PGF90-S-0155-Could not resolve generic procedure acc_map_data

A special compiler option is needed ? more than -acc in order to include this API subroutine. Do you think that this is the right use of it and I can remove the to cud_memcpy calls from the OpenACC region ?

MatColgrove · February 19, 2016, 5:55pm

My fault. acc_map_data is C only. Let’s try a different tack and use OpenACC to manage your data. Using the “host_data” directive, we can pass the device pointer to the cuBlas routines. I’m still going to use the generic interfaces instead of “cublas_…” since I would need to write my own interfaces for these.

On a side note, we do ship modules for cuSparse that you can use. The modules are included with the CUDA include installation that ship with the compilers. The interface did change from release to release but the compiler will use the correct one depending upon which CUDA version you’re using. I’d recommend using CUDA 7.5 (-Mcuda=cuda7.5) or later since there were some bugs in cuSparse that have been fixed.
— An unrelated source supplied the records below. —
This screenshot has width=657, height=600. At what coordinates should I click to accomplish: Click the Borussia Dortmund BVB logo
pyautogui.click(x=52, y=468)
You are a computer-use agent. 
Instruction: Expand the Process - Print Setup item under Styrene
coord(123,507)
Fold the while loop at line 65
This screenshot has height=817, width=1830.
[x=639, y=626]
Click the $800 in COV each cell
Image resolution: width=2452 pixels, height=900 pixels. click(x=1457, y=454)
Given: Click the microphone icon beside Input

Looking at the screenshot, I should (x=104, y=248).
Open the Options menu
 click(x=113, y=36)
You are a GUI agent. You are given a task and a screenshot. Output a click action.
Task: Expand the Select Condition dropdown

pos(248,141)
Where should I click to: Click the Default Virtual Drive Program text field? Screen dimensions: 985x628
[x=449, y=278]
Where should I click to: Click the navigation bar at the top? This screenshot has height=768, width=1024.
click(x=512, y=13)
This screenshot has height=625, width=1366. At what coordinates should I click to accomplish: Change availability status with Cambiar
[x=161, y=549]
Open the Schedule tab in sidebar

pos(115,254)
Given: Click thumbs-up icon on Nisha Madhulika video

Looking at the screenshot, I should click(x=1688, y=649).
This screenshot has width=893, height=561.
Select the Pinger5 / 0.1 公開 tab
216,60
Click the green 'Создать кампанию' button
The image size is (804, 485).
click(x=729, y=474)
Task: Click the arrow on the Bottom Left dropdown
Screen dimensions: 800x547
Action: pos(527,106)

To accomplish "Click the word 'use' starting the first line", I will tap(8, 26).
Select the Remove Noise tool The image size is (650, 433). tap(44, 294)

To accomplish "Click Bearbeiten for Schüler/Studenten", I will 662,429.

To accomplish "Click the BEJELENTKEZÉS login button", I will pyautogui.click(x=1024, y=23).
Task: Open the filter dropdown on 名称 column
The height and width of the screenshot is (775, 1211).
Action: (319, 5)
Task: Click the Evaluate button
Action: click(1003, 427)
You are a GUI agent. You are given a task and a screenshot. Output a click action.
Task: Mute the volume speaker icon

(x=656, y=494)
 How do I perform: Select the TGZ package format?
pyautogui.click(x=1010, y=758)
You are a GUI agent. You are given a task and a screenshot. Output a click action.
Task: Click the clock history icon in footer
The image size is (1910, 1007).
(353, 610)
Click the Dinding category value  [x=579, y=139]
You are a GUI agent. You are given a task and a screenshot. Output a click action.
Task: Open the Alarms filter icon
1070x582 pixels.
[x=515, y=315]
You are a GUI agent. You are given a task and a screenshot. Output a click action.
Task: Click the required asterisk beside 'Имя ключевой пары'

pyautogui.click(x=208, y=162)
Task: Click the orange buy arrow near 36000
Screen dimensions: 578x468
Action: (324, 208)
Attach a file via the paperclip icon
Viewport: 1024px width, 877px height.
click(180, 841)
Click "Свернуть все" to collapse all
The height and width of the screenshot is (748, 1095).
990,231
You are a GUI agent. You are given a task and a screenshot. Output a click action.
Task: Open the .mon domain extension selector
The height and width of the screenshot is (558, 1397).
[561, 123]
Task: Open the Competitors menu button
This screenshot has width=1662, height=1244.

Also for array syntax, use “kernels” instead of “parallel” since “kernels” allows the compiler to discover parallelism so will parallelize the implicit loop. With “parallel”, you’re telling the compiler which loops to parallelize. Since there’s no loop here, there’s no parallelism used.

% cat test.f
#ifdef _CUDA
         use cublas
         use cudafor
         use openacc
#endif
         implicit real*8 (a-h,o-z)
         parameter (n=1000)
         real*8 :: x(n)

!$acc enter data create(x)
!$acc kernels loop
         do i=1,n
           x(i)=dfloat(i)
         enddo
!$acc host_data use_device(x)
         print*,dnrm2(n,x,1)
         call dscal(n,5.0d0,x,1)
         print*,dnrm2(n,x,1)
!$acc end host_data

!$acc kernels present(x)
           x(:)=x(:)*x(:)
!$acc end kernels
!$acc host_data use_device(x)
         call dscal(n,3.0d0,x,1)
         print*,dnrm2(n,x,1)
!$acc end host_data
!$acc update host (x)
         print*,x(100)
!$acc exit data delete(x)
         stop
         end

Compile for the host:

% pgf90 test.f -Mpreprocess -lblas -llapack; a.out
    18271.11107732642
    91355.55538663207
    1061986052.168206
    750000.0000000000
Warning: ieee_inexact is signaling
FORTRAN STOP

Compile for the GPU

% pgf90 -acc -Mcuda test.f -Mcudalib=cublas -Mpreprocess ; a.out
    18271.11107732642
    91355.55538663207
    1061986052.168206
    750000.0000000000
Warning: ieee_inexact is signaling
FORTRAN STOP

Hope this helps,
Mat

emath · February 20, 2016, 8:08pm

It will be a great help for scientists, if PGI creates a cuSPARSE module as the one for cuBLAS and give the opportunity to everyone to write code for CPUGPU applications in Fortran.
Thank you again for your useful comments.

-Manolis

MatColgrove · February 22, 2016, 5:56pm

Hi Manolis,

It will be a great help for scientists, if PGI creates a cuSPARSE module as the one for cuBLAS

As I note above, we do ship a cuSparse module. It’s located with the CUDA libraries and tools that accompany the PGI compilers. Ideally we could put in the PGI include directory with cuBlas, but since the cuSparse interfaces has changed between different CUDA releases, we had to have different modules depending on the version of cuSPARSE.

Mat